Erste Weihnachtsfeier seit Beginn des Gaza-Kriegs in Bethlehem

Der Lateinische Patriarch von Jerusalem, Pierbattista Pizzaballa
Der Lateinische Patriarch von Jerusalem, Pierbattista Pizzaballa
© AFP
Trommeln, Weihnachtslieder und Dudelsäcke unter strahlend blauem Himmel: Erstmals seit Beginn des Gaza-Krieges sind am Mittwoch in Bethlehem wieder Christen aus aller Welt zu offiziellen Weihnachtsfeierlichkeiten zusammengekommen. Hunderte Gläubige versammelten sich am Heiligabend in der Geburtskirche in Bethlehem zur Mitternachtsmesse. In der Stadt im von Israel besetzten Westjordanland soll Jesus Christus geboren worden sein. 

Schon weit vor Mitternacht waren die Kirchenbänke der Geburtskirche bis auf den letzten Platz gefüllt. Viele Gläubige standen oder saßen auf dem Boden, um die traditionelle Messe zum Weihnachtsfest zu feiern.
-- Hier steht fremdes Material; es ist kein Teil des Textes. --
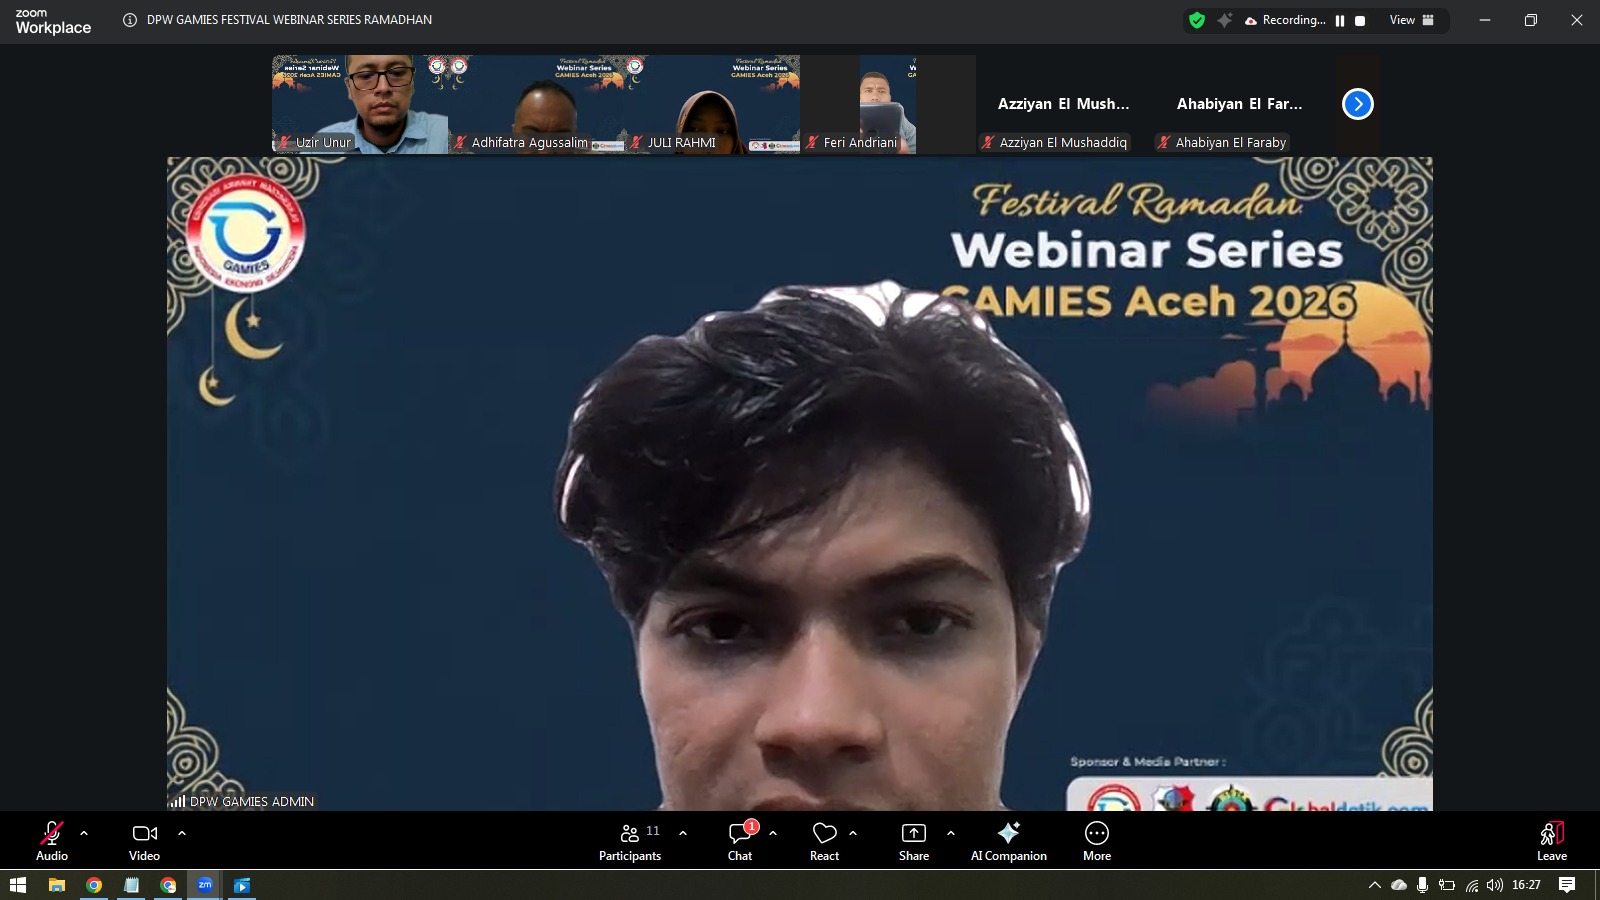Expand the video options arrow
Screen dimensions: 1600x900
pos(182,832)
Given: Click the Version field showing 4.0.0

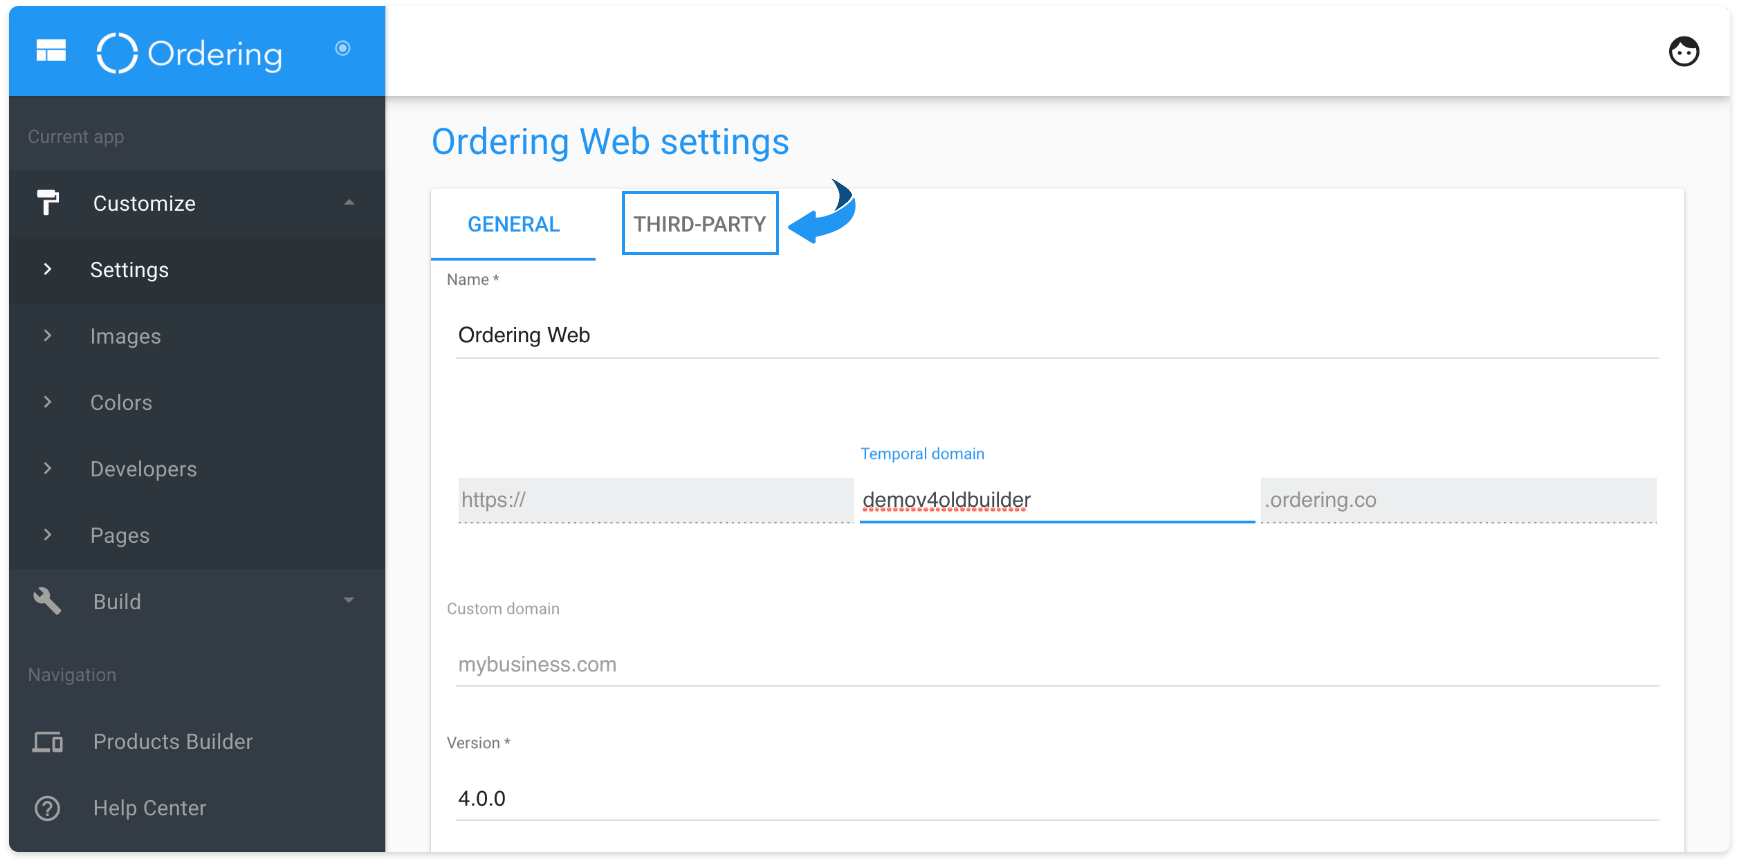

Um 23.15 Uhr (Ortszeit, 22.15 Uhr MEZ) erklang Orgelmusik, während eine Prozession mit Dutzenden Geistlichen Einzug hielt. Dahinter folgte der Lateinische Patriarch von Jerusalem, Pierbattista Pizzaballa, der die Menge mit dem Kreuzzeichen segnete. 

In seiner Predigt rief Pizzaballa zu Frieden, Hoffnung und Wiedergeburt auf. Er betonte, dass die Weihnachtsgeschichte angesichts der Wirren der heutigen Zeit noch immer relevant sei. Weihnachten lade dazu ein, "die Kraft der Liebe, der Solidarität und der Gerechtigkeit neu zu entdecken", sagte er. Sowohl im kurz zuvor von ihm besuchten Gazastreifen als auch im Westjordanland finde die Weihnachtsbotschaft "Widerhall".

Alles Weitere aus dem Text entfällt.